=== Extracted information ===
- - -
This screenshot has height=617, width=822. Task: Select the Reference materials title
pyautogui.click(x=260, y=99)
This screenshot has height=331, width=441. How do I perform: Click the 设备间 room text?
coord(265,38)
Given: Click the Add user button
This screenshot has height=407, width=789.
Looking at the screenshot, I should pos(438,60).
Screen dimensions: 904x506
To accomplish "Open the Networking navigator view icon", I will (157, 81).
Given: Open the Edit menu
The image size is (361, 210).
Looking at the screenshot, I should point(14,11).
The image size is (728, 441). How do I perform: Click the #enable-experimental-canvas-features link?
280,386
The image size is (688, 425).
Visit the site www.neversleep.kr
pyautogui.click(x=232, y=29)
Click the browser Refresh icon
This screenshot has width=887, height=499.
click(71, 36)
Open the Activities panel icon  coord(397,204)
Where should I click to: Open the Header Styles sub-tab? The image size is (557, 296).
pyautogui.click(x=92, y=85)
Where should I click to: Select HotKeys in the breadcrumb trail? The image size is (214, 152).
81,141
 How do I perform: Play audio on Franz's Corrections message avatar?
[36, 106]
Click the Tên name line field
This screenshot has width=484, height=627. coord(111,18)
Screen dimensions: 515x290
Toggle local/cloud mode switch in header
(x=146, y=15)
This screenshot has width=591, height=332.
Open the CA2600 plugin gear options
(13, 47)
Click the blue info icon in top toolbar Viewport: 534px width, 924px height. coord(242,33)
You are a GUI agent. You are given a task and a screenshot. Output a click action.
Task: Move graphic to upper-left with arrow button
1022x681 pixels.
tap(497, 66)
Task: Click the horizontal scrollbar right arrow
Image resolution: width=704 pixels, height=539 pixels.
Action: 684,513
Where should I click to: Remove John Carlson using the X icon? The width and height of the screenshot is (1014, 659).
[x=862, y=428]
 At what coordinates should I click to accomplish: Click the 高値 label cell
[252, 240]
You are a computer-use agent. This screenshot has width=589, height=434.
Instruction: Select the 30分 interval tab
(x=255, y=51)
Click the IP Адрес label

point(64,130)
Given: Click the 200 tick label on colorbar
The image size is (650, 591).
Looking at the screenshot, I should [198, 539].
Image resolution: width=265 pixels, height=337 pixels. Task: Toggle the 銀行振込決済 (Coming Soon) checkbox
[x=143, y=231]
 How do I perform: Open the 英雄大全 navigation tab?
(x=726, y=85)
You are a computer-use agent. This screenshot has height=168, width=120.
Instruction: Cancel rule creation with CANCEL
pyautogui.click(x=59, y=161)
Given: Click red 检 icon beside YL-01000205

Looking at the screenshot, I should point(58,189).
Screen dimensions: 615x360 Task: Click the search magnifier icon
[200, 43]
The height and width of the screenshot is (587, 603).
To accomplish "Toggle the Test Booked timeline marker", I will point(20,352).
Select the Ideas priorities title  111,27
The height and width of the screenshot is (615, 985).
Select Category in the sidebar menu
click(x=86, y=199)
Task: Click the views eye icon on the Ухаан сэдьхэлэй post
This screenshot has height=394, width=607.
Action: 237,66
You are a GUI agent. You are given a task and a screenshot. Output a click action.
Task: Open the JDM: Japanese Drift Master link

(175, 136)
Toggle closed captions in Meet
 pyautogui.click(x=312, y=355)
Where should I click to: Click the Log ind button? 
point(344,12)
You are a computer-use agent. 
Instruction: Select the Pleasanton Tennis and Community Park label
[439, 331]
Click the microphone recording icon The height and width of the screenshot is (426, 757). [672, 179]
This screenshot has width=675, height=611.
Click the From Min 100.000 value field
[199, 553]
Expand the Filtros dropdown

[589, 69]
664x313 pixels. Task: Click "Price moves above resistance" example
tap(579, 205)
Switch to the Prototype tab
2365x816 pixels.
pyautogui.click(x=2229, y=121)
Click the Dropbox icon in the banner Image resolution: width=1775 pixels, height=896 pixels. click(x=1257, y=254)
- - -
=== Task description ===
The whole listing above should be output again exactly.

=== Answer space ===
This screenshot has height=617, width=822. Task: Select the Reference materials title
pyautogui.click(x=260, y=99)
This screenshot has height=331, width=441. How do I perform: Click the 设备间 room text?
coord(265,38)
Given: Click the Add user button
This screenshot has height=407, width=789.
Looking at the screenshot, I should pos(438,60).
Screen dimensions: 904x506
To accomplish "Open the Networking navigator view icon", I will (157, 81).
Given: Open the Edit menu
The image size is (361, 210).
Looking at the screenshot, I should point(14,11).
The image size is (728, 441). How do I perform: Click the #enable-experimental-canvas-features link?
280,386
The image size is (688, 425).
Visit the site www.neversleep.kr
pyautogui.click(x=232, y=29)
Click the browser Refresh icon
This screenshot has width=887, height=499.
click(71, 36)
Open the Activities panel icon  coord(397,204)
Where should I click to: Open the Header Styles sub-tab? The image size is (557, 296).
pyautogui.click(x=92, y=85)
Where should I click to: Select HotKeys in the breadcrumb trail? The image size is (214, 152).
81,141
 How do I perform: Play audio on Franz's Corrections message avatar?
[36, 106]
Click the Tên name line field
This screenshot has width=484, height=627. coord(111,18)
Screen dimensions: 515x290
Toggle local/cloud mode switch in header
(x=146, y=15)
This screenshot has width=591, height=332.
Open the CA2600 plugin gear options
(13, 47)
Click the blue info icon in top toolbar Viewport: 534px width, 924px height. coord(242,33)
You are a GUI agent. You are given a task and a screenshot. Output a click action.
Task: Move graphic to upper-left with arrow button
1022x681 pixels.
tap(497, 66)
Task: Click the horizontal scrollbar right arrow
Image resolution: width=704 pixels, height=539 pixels.
Action: 684,513
Where should I click to: Remove John Carlson using the X icon? The width and height of the screenshot is (1014, 659).
[x=862, y=428]
 At what coordinates should I click to accomplish: Click the 高値 label cell
[252, 240]
You are a computer-use agent. This screenshot has width=589, height=434.
Instruction: Select the 30分 interval tab
(x=255, y=51)
Click the IP Адрес label

point(64,130)
Given: Click the 200 tick label on colorbar
The image size is (650, 591).
Looking at the screenshot, I should [198, 539].
Image resolution: width=265 pixels, height=337 pixels. Task: Toggle the 銀行振込決済 (Coming Soon) checkbox
[x=143, y=231]
 How do I perform: Open the 英雄大全 navigation tab?
(x=726, y=85)
You are a computer-use agent. This screenshot has height=168, width=120.
Instruction: Cancel rule creation with CANCEL
pyautogui.click(x=59, y=161)
Given: Click red 检 icon beside YL-01000205

Looking at the screenshot, I should point(58,189).
Screen dimensions: 615x360 Task: Click the search magnifier icon
[200, 43]
The height and width of the screenshot is (587, 603).
To accomplish "Toggle the Test Booked timeline marker", I will point(20,352).
Select the Ideas priorities title  111,27
The height and width of the screenshot is (615, 985).
Select Category in the sidebar menu
click(x=86, y=199)
Task: Click the views eye icon on the Ухаан сэдьхэлэй post
This screenshot has height=394, width=607.
Action: 237,66
You are a GUI agent. You are given a task and a screenshot. Output a click action.
Task: Open the JDM: Japanese Drift Master link

(175, 136)
Toggle closed captions in Meet
 pyautogui.click(x=312, y=355)
Where should I click to: Click the Log ind button? 
point(344,12)
You are a computer-use agent. 
Instruction: Select the Pleasanton Tennis and Community Park label
[439, 331]
Click the microphone recording icon The height and width of the screenshot is (426, 757). [672, 179]
This screenshot has width=675, height=611.
Click the From Min 100.000 value field
[199, 553]
Expand the Filtros dropdown

[589, 69]
664x313 pixels. Task: Click "Price moves above resistance" example
tap(579, 205)
Switch to the Prototype tab
2365x816 pixels.
pyautogui.click(x=2229, y=121)
Click the Dropbox icon in the banner Image resolution: width=1775 pixels, height=896 pixels. click(x=1257, y=254)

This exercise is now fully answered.